Shot him on sight. Instant threat elimination without hesitation.
That was the easy tactical decision. The clean operational choice.
Center mass. Target down. Situation resolved in under two seconds.
But Sabine had been sitting right there on the floor.
I didn't want her to watch a man die violently in front of her young eyes. Didn't want a five-year-old child's developing brain forming permanent traumatic memories of that specific kind of violence.
God forbid she actually got physically splattered with blood and brain matter and bone fragments when the round exited.
So, I'd hesitated deliberately. Waited for a better opening. Tried to find another solution that didn't involve killing someone in front of a kindergartener.
And now Randy had Sabine gripped tightly in his grasp with a loaded gun pressed directly to her fragile head.
Consequences of mercy.
It was still technically an easy shot from my current position.
So easy. So close. Maybe eight feet maximum.
Literal child's play for someone with my training and extensive experience.
Except there was literally a child directly involved whose life depended on absolutely perfect execution.
And that innocent child currently had a weapon pressed against her temple by a very sick man whose hand was shaking with rage and grief and complete mental breakdown.
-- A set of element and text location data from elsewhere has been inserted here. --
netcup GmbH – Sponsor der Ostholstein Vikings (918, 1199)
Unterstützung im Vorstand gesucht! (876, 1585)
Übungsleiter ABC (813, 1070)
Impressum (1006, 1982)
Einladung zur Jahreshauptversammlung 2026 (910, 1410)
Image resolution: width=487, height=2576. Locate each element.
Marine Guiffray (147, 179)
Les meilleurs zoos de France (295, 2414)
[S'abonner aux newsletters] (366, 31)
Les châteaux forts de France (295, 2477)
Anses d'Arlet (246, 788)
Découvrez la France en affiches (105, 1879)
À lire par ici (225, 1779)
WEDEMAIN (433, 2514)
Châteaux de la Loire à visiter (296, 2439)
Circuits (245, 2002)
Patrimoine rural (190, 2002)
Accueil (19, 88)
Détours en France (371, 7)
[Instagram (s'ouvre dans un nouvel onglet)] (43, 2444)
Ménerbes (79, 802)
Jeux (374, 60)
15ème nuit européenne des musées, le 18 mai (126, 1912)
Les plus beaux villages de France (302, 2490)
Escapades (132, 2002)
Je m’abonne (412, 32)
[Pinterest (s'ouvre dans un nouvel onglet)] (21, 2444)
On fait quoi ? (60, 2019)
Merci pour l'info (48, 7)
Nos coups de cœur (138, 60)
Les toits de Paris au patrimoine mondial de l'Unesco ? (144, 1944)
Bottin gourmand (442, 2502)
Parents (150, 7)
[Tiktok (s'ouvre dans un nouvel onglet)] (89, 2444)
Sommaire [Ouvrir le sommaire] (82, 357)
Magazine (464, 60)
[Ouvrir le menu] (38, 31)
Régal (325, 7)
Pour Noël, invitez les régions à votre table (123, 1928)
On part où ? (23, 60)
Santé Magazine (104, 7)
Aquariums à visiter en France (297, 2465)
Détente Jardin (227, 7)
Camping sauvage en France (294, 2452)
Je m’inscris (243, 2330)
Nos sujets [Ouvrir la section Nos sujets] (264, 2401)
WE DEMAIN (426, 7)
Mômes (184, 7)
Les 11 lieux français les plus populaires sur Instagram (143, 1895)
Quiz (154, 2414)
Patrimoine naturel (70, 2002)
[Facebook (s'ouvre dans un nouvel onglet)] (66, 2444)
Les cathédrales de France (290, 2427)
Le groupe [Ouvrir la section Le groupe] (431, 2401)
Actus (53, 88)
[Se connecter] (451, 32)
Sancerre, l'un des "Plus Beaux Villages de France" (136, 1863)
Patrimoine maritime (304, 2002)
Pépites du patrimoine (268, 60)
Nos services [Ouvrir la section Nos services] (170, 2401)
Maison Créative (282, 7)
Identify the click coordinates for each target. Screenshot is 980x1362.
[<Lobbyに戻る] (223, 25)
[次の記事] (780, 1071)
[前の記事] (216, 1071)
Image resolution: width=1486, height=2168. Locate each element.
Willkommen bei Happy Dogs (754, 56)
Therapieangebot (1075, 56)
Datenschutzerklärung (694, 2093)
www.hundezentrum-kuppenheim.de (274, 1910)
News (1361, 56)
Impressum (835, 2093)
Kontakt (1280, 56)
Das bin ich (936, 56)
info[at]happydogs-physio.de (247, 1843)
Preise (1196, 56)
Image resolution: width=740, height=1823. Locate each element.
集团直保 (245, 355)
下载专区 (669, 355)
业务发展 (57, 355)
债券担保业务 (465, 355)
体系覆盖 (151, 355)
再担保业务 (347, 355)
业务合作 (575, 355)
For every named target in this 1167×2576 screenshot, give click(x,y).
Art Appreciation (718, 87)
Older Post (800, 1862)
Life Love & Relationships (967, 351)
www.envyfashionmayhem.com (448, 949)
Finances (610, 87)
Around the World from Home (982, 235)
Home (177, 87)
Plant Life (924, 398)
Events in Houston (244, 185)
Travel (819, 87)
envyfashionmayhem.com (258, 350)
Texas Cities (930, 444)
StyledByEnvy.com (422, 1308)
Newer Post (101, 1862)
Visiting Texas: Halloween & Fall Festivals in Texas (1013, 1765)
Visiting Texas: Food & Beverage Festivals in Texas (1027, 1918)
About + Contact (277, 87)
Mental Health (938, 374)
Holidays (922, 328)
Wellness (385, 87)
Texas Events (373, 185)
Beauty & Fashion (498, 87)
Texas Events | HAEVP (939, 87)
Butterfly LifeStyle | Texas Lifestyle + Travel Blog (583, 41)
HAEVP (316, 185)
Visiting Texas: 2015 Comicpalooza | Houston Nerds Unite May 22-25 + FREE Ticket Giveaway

All this might not have been Randy's fault originally—Rose's elaborate lies, the secret double life, the betrayal that had clearly shattered him.
But what was happening right now, in this moment, was absolutely, unquestionably his fault.
His choice. His violence. His responsibility.
And right now was all that actually mattered anymore.
The world got very small for me in moments like this, the way it always did.
Tunnel vision setting in hard and automatic, trained response.
I could still hear voices around me—Randy demanding answers in that tight, breaking voice, Ella trying desperately to placate him and buy precious time—but they sounded increasingly distant and muffled.
Like I was underwater and they were calling from the surface.
My entire focus narrowed down to a single critical point.
The gun trembling in Randy's hand.
I watched his fingers with absolute, unwavering concentration. Flexing against the grip when emotion spiked. Then relaxing slightly, pressure releasing, as he focused on talking instead. Then tightening again dangerously when something Ella said triggered fresh rage.
Reading the micro-movements. The unconscious tells. The patterns.
I had to time this absolutely perfectly. Precisely. No margin for error.
One wrong move, one tiny miscalculation, and that trigger would pull reflexively.
And Sabine would die instantly.
Randy said something loud and sharp and enraged about something Ella had said or carefully not said.